____ Exercise data
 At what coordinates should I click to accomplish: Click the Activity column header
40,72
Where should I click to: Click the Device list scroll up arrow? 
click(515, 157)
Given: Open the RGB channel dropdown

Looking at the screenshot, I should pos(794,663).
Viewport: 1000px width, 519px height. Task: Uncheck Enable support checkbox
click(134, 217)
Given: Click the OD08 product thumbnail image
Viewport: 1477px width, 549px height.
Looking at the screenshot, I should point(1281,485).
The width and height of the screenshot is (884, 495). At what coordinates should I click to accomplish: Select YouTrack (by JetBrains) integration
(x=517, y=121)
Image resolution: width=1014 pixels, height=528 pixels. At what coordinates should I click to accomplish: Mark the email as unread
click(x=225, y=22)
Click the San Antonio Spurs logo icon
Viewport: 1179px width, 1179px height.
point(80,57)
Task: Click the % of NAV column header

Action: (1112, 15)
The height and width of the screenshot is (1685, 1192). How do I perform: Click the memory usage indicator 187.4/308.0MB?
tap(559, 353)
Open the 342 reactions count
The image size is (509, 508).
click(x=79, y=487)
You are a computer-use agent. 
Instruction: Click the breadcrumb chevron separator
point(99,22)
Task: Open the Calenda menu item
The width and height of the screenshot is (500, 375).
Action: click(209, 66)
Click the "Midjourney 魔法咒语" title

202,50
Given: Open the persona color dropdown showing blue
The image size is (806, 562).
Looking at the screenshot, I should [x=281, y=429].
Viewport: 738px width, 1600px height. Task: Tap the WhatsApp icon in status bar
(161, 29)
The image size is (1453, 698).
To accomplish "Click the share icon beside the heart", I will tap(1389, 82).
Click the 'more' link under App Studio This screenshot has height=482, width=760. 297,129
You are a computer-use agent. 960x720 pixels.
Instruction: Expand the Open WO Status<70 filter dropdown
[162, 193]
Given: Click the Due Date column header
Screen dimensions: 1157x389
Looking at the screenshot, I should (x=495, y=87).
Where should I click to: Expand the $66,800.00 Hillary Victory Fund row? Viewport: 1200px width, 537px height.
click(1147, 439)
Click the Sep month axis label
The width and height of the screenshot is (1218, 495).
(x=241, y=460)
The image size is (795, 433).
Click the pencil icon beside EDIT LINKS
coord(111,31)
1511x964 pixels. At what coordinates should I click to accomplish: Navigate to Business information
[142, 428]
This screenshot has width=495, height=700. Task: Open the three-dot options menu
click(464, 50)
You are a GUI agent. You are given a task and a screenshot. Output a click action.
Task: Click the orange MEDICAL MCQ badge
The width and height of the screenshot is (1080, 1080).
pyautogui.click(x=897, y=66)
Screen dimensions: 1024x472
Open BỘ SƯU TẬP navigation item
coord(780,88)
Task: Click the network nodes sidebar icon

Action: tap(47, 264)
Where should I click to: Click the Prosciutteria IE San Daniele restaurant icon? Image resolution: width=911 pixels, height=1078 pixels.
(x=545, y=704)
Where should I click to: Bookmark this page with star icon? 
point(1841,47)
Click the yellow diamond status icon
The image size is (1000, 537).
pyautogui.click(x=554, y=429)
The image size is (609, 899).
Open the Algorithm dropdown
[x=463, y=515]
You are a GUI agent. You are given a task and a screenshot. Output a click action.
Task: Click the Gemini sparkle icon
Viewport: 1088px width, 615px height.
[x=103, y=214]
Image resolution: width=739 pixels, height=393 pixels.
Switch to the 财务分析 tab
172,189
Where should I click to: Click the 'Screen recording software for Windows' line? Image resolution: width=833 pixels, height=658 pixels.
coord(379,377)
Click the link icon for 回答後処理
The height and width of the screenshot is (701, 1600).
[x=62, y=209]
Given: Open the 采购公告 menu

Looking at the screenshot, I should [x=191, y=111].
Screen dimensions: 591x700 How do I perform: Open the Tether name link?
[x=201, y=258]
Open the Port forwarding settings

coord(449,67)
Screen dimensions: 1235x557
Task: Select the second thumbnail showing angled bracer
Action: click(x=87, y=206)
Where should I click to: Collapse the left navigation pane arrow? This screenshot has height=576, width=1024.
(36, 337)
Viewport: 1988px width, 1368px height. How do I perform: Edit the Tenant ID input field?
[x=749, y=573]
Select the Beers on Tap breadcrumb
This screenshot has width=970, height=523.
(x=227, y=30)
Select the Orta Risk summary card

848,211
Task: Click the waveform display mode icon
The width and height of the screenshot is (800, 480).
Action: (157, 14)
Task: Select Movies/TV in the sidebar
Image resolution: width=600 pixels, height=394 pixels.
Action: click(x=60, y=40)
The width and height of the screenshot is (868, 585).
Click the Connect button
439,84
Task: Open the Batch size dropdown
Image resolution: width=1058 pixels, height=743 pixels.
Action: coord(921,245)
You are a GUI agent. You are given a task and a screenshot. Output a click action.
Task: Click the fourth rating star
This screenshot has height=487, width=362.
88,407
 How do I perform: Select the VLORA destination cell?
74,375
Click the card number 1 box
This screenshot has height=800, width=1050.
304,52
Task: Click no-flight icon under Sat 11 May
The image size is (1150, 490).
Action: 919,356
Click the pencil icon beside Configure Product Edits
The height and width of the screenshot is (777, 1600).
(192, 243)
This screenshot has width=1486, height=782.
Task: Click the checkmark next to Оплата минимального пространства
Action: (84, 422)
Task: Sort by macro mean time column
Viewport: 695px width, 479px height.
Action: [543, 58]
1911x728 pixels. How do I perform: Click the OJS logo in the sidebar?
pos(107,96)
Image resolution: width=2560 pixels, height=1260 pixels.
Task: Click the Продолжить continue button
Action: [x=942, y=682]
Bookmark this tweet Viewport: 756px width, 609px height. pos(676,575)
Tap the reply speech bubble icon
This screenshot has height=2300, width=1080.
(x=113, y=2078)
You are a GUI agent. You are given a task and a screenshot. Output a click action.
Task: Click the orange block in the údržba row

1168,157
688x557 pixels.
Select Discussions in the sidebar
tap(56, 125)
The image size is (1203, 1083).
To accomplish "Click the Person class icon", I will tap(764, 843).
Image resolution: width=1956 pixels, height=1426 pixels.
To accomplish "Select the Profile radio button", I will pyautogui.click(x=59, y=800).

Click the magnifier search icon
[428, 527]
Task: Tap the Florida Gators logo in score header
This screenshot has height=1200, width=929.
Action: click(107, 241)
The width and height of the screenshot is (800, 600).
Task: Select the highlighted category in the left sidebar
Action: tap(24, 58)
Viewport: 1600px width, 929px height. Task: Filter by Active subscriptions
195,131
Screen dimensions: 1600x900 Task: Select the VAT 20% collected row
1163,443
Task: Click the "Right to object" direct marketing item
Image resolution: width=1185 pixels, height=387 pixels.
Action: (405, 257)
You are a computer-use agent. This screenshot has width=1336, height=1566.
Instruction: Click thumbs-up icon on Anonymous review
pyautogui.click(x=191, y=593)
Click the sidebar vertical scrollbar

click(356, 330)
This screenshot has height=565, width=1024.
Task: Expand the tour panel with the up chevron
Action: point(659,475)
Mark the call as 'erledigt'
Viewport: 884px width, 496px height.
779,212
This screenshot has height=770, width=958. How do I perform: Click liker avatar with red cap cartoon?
________
> Required work:
Make a verbatim copy of each record.

> Solution:
 At what coordinates should I click to accomplish: Click the Activity column header
40,72
Where should I click to: Click the Device list scroll up arrow? 
click(515, 157)
Given: Open the RGB channel dropdown

Looking at the screenshot, I should pos(794,663).
Viewport: 1000px width, 519px height. Task: Uncheck Enable support checkbox
click(134, 217)
Given: Click the OD08 product thumbnail image
Viewport: 1477px width, 549px height.
Looking at the screenshot, I should point(1281,485).
The width and height of the screenshot is (884, 495). At what coordinates should I click to accomplish: Select YouTrack (by JetBrains) integration
(x=517, y=121)
Image resolution: width=1014 pixels, height=528 pixels. At what coordinates should I click to accomplish: Mark the email as unread
click(x=225, y=22)
Click the San Antonio Spurs logo icon
Viewport: 1179px width, 1179px height.
point(80,57)
Task: Click the % of NAV column header

Action: (1112, 15)
The height and width of the screenshot is (1685, 1192). How do I perform: Click the memory usage indicator 187.4/308.0MB?
tap(559, 353)
Open the 342 reactions count
The image size is (509, 508).
click(x=79, y=487)
You are a computer-use agent. 
Instruction: Click the breadcrumb chevron separator
point(99,22)
Task: Open the Calenda menu item
The width and height of the screenshot is (500, 375).
Action: click(209, 66)
Click the "Midjourney 魔法咒语" title

202,50
Given: Open the persona color dropdown showing blue
The image size is (806, 562).
Looking at the screenshot, I should [x=281, y=429].
Viewport: 738px width, 1600px height. Task: Tap the WhatsApp icon in status bar
(161, 29)
The image size is (1453, 698).
To accomplish "Click the share icon beside the heart", I will tap(1389, 82).
Click the 'more' link under App Studio This screenshot has height=482, width=760. 297,129
You are a computer-use agent. 960x720 pixels.
Instruction: Expand the Open WO Status<70 filter dropdown
[162, 193]
Given: Click the Due Date column header
Screen dimensions: 1157x389
Looking at the screenshot, I should (x=495, y=87).
Where should I click to: Expand the $66,800.00 Hillary Victory Fund row? Viewport: 1200px width, 537px height.
click(1147, 439)
Click the Sep month axis label
The width and height of the screenshot is (1218, 495).
(x=241, y=460)
The image size is (795, 433).
Click the pencil icon beside EDIT LINKS
coord(111,31)
1511x964 pixels. At what coordinates should I click to accomplish: Navigate to Business information
[142, 428]
This screenshot has width=495, height=700. Task: Open the three-dot options menu
click(464, 50)
You are a GUI agent. You are given a task and a screenshot. Output a click action.
Task: Click the orange MEDICAL MCQ badge
The width and height of the screenshot is (1080, 1080).
pyautogui.click(x=897, y=66)
Screen dimensions: 1024x472
Open BỘ SƯU TẬP navigation item
coord(780,88)
Task: Click the network nodes sidebar icon

Action: tap(47, 264)
Where should I click to: Click the Prosciutteria IE San Daniele restaurant icon? Image resolution: width=911 pixels, height=1078 pixels.
(x=545, y=704)
Where should I click to: Bookmark this page with star icon? 
point(1841,47)
Click the yellow diamond status icon
The image size is (1000, 537).
pyautogui.click(x=554, y=429)
The image size is (609, 899).
Open the Algorithm dropdown
[x=463, y=515]
You are a GUI agent. You are given a task and a screenshot. Output a click action.
Task: Click the Gemini sparkle icon
Viewport: 1088px width, 615px height.
[x=103, y=214]
Image resolution: width=739 pixels, height=393 pixels.
Switch to the 财务分析 tab
172,189
Where should I click to: Click the 'Screen recording software for Windows' line? Image resolution: width=833 pixels, height=658 pixels.
coord(379,377)
Click the link icon for 回答後処理
The height and width of the screenshot is (701, 1600).
[x=62, y=209]
Given: Open the 采购公告 menu

Looking at the screenshot, I should [x=191, y=111].
Screen dimensions: 591x700 How do I perform: Open the Tether name link?
[x=201, y=258]
Open the Port forwarding settings

coord(449,67)
Screen dimensions: 1235x557
Task: Select the second thumbnail showing angled bracer
Action: click(x=87, y=206)
Where should I click to: Collapse the left navigation pane arrow? This screenshot has height=576, width=1024.
(36, 337)
Viewport: 1988px width, 1368px height. How do I perform: Edit the Tenant ID input field?
[x=749, y=573]
Select the Beers on Tap breadcrumb
This screenshot has width=970, height=523.
(x=227, y=30)
Select the Orta Risk summary card

848,211
Task: Click the waveform display mode icon
The width and height of the screenshot is (800, 480).
Action: (157, 14)
Task: Select Movies/TV in the sidebar
Image resolution: width=600 pixels, height=394 pixels.
Action: click(x=60, y=40)
The width and height of the screenshot is (868, 585).
Click the Connect button
439,84
Task: Open the Batch size dropdown
Image resolution: width=1058 pixels, height=743 pixels.
Action: coord(921,245)
You are a GUI agent. You are given a task and a screenshot. Output a click action.
Task: Click the fourth rating star
This screenshot has height=487, width=362.
88,407
 How do I perform: Select the VLORA destination cell?
74,375
Click the card number 1 box
This screenshot has height=800, width=1050.
304,52
Task: Click no-flight icon under Sat 11 May
The image size is (1150, 490).
Action: 919,356
Click the pencil icon beside Configure Product Edits
The height and width of the screenshot is (777, 1600).
(192, 243)
This screenshot has width=1486, height=782.
Task: Click the checkmark next to Оплата минимального пространства
Action: (84, 422)
Task: Sort by macro mean time column
Viewport: 695px width, 479px height.
Action: [543, 58]
1911x728 pixels. How do I perform: Click the OJS logo in the sidebar?
pos(107,96)
Image resolution: width=2560 pixels, height=1260 pixels.
Task: Click the Продолжить continue button
Action: [x=942, y=682]
Bookmark this tweet Viewport: 756px width, 609px height. pos(676,575)
Tap the reply speech bubble icon
This screenshot has height=2300, width=1080.
(x=113, y=2078)
You are a GUI agent. You are given a task and a screenshot. Output a click action.
Task: Click the orange block in the údržba row

1168,157
688x557 pixels.
Select Discussions in the sidebar
tap(56, 125)
The image size is (1203, 1083).
To accomplish "Click the Person class icon", I will tap(764, 843).
Image resolution: width=1956 pixels, height=1426 pixels.
To accomplish "Select the Profile radio button", I will pyautogui.click(x=59, y=800).

Click the magnifier search icon
[428, 527]
Task: Tap the Florida Gators logo in score header
This screenshot has height=1200, width=929.
Action: click(107, 241)
The width and height of the screenshot is (800, 600).
Task: Select the highlighted category in the left sidebar
Action: tap(24, 58)
Viewport: 1600px width, 929px height. Task: Filter by Active subscriptions
195,131
Screen dimensions: 1600x900 Task: Select the VAT 20% collected row
1163,443
Task: Click the "Right to object" direct marketing item
Image resolution: width=1185 pixels, height=387 pixels.
Action: (405, 257)
You are a computer-use agent. This screenshot has width=1336, height=1566.
Instruction: Click thumbs-up icon on Anonymous review
pyautogui.click(x=191, y=593)
Click the sidebar vertical scrollbar

click(356, 330)
This screenshot has height=565, width=1024.
Task: Expand the tour panel with the up chevron
Action: point(659,475)
Mark the call as 'erledigt'
Viewport: 884px width, 496px height.
779,212
This screenshot has height=770, width=958. How do I perform: Click liker avatar with red cap cartoon?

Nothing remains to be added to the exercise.